Chemically mediated transmission at a giant fiber synapse in the central nervous system of a vertebrate.

The hatchetfish, Gasteropelecus, possesses large pectoral fin adductor muscles whose simultaneous contraction enables the fish to dart upwards at the approach of a predator. These muscles can be excited by either Mauthner fiber. In the medulla, each Mauthner fiber forms axo-axonic synapses on four "giant fibers," two on each side of the midline. Each pair of giant fibers innervates ipsilateral motoneurons controlling the pectoral fin adductor muscles. Mauthner fibers and giant fibers can be penetrated simultaneously by microelectrodes close to the synapses between them. Electrophysiological evidence indicates that transmission from Mauthner to giant fiber is chemically mediated. Under some conditions miniature postsynaptic potentials (PSP's) are observed, suggesting quantal release of transmitter. However, relatively high frequency stimulation reduces PSP amplitude below that of the miniature potentials, but causes no complete failures of PSP's. Thus quantum size is reduced or postsynaptic membrane is desensitized. Ramp currents in Mauthner fibers that rise too slowly to initiate spikes can evoke responses in giant fibers that appear to be asynchronous PSP's. Probably both spikes and ramp currents act on the same secretory mechanism. A single Mauthner fiber spike is followed by prolonged depression of transmission; also PSP amplitude is little affected by current pulses that markedly alter presynaptic spike height. These findings suggest that even a small spike releases most of an immediately available store of transmitter. If so, the probability of release by a single spike is high for any quantum of transmitter within this store.

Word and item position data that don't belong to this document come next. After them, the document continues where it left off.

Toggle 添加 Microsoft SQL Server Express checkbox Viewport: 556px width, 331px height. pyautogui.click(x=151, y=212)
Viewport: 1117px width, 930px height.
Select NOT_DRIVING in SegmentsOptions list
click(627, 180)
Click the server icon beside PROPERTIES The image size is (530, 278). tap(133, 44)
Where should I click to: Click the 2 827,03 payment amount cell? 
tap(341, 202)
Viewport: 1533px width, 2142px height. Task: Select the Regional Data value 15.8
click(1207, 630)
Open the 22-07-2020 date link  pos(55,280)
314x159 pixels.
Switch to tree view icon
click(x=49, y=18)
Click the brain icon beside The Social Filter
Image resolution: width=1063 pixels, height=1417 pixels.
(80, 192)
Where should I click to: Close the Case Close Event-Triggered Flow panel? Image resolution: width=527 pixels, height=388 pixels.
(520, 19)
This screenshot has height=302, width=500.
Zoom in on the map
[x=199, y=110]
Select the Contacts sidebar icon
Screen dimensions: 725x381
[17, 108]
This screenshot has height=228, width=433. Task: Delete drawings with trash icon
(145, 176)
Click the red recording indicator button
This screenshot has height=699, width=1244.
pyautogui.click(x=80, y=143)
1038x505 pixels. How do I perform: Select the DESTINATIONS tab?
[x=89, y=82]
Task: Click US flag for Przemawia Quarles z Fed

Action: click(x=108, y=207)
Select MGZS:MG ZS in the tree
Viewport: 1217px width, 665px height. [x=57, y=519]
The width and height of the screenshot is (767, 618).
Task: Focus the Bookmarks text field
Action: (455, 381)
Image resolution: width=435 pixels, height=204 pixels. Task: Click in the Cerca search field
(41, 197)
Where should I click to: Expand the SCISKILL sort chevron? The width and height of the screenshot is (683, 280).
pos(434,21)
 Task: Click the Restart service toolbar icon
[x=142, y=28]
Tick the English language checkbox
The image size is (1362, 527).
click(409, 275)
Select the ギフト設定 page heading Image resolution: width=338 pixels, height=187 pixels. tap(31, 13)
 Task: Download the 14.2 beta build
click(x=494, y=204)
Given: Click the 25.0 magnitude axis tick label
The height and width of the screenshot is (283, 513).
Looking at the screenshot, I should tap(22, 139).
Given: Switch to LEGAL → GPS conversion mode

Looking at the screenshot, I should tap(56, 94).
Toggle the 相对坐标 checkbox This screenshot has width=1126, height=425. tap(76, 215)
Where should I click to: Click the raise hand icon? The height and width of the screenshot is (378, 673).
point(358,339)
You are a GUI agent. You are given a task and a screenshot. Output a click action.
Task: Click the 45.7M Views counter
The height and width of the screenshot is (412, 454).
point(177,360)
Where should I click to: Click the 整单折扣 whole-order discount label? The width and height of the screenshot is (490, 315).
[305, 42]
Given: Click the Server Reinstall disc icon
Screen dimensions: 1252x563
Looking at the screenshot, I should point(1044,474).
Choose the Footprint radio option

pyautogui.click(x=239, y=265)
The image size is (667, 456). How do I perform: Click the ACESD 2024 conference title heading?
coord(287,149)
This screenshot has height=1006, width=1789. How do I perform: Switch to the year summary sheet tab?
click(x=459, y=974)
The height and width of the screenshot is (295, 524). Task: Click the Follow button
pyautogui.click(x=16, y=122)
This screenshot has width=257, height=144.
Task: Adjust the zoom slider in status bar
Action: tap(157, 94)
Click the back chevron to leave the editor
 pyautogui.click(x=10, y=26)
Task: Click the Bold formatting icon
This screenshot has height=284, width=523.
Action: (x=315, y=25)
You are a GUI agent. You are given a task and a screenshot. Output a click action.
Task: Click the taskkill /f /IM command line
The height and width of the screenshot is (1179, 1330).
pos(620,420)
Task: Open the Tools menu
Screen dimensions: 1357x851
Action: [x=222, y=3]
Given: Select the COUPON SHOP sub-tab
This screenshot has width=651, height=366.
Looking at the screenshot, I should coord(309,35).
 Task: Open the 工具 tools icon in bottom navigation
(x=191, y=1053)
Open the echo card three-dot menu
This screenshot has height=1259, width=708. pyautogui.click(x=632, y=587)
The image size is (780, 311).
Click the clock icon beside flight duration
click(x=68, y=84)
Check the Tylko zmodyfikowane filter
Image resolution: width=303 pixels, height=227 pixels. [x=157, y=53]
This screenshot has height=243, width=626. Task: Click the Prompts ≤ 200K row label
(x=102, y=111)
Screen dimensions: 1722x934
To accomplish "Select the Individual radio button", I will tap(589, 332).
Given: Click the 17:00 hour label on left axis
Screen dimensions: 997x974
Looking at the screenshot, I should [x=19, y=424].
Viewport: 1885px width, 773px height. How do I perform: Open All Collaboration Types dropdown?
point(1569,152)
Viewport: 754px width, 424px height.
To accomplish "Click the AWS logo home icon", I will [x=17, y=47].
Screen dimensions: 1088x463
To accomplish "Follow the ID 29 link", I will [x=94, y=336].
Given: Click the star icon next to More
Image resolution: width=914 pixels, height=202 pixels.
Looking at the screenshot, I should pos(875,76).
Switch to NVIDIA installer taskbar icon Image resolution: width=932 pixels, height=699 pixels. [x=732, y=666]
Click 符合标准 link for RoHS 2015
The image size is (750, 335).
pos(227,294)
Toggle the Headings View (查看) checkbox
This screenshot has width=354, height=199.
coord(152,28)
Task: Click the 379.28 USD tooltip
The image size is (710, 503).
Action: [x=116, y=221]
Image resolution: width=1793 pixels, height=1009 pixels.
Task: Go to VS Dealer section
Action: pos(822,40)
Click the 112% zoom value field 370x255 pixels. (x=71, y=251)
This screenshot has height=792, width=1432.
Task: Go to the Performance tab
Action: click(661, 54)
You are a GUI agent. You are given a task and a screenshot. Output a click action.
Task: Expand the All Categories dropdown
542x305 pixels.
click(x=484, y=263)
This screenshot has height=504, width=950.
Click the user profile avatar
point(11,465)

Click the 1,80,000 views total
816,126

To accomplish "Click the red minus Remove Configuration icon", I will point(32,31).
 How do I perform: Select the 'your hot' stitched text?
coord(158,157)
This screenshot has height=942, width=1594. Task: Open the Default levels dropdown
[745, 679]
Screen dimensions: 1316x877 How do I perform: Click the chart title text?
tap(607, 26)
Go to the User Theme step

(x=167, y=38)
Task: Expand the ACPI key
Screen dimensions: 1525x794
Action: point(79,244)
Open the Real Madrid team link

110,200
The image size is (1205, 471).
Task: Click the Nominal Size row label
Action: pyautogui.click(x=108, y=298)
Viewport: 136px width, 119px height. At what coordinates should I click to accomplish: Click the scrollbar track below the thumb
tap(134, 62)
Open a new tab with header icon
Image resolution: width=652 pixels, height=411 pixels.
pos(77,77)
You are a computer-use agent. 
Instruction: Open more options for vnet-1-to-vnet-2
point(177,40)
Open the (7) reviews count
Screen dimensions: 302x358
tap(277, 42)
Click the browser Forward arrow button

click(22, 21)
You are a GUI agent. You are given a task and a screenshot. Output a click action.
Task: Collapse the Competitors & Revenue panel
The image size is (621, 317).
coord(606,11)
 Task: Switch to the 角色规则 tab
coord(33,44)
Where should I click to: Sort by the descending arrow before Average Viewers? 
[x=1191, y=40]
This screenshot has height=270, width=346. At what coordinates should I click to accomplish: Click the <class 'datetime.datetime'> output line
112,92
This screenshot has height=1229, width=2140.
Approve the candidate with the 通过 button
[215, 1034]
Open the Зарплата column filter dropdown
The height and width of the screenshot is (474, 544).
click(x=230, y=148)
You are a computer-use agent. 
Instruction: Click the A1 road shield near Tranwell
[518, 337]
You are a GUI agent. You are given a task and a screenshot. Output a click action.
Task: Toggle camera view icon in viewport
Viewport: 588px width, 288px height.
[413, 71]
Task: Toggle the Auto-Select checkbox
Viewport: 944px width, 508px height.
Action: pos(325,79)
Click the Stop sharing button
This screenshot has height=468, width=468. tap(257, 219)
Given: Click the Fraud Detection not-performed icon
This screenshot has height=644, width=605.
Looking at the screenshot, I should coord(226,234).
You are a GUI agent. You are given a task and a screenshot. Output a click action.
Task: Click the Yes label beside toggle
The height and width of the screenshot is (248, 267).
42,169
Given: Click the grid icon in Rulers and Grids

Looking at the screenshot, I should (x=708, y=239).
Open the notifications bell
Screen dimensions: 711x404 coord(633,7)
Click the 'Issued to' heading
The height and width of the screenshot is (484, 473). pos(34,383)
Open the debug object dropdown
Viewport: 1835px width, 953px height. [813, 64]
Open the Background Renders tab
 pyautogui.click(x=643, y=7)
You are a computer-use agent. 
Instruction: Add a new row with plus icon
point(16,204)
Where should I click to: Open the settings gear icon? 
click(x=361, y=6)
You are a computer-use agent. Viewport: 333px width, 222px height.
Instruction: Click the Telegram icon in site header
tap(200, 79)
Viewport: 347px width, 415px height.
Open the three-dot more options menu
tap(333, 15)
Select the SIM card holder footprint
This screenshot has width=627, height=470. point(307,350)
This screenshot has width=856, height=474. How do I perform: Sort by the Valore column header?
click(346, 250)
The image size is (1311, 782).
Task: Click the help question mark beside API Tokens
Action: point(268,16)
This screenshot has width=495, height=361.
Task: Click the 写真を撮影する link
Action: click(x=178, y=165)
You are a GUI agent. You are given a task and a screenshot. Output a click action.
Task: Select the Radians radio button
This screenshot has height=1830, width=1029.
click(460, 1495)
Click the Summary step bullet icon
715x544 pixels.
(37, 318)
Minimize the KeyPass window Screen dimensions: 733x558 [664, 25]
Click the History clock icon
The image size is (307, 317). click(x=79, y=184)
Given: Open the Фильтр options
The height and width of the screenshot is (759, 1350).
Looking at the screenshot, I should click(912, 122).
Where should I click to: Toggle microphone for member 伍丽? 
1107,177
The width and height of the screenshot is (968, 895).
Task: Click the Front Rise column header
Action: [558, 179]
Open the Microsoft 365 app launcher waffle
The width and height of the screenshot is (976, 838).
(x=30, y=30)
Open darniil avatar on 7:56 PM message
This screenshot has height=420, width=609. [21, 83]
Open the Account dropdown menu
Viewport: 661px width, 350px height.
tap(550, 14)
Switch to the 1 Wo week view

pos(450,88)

A rectifying electrotonic synapse in the central nervous system of a vertebrate.

The adductor muscles of the pectoral fins of the hatchetfish Gasteropelecus are innervated by bilateral pools of about 40 motoneurons which lie primarily in the first spinal segment. A pair of giant fibers on each side of the medulla send processes ventroposteriorly to the motoneuron pools. Electrophysiological evidence indicates that giant fibers are presynaptic to ipsilateral motoneurons, but not to contralateral ones. Transmission across the giant fiber, motoneuron synapse is electrically mediated as is indicated by direct measurement of electrotonic spread in either direction across the synapse, and by the extremely short latency of the giant fiber postsynaptic potentials (PSP's) in the motoneuron. The coupling resistance across the synapse was calculated from measurements of input and transfer resistance. The coupling resistance rectifies in such a way as to facilitate spread of depolarization from giant fiber to motoneuron, and to oppose transmission in the opposite direction. As a consequence of rectification, the giant fiber PSP in a motoneuron is augmented by hyperpolarization of the motoneuron. The coupling resistance calculated on the basis of this effect is in good agreement with calculations from input and transfer resistance data. Rectification at the electrotonic synapses may permit the motoneurons to act in small swimming movements as well as to fire synchronously in an extremely fast escape reflex mediated by Mauthner and giant fibers.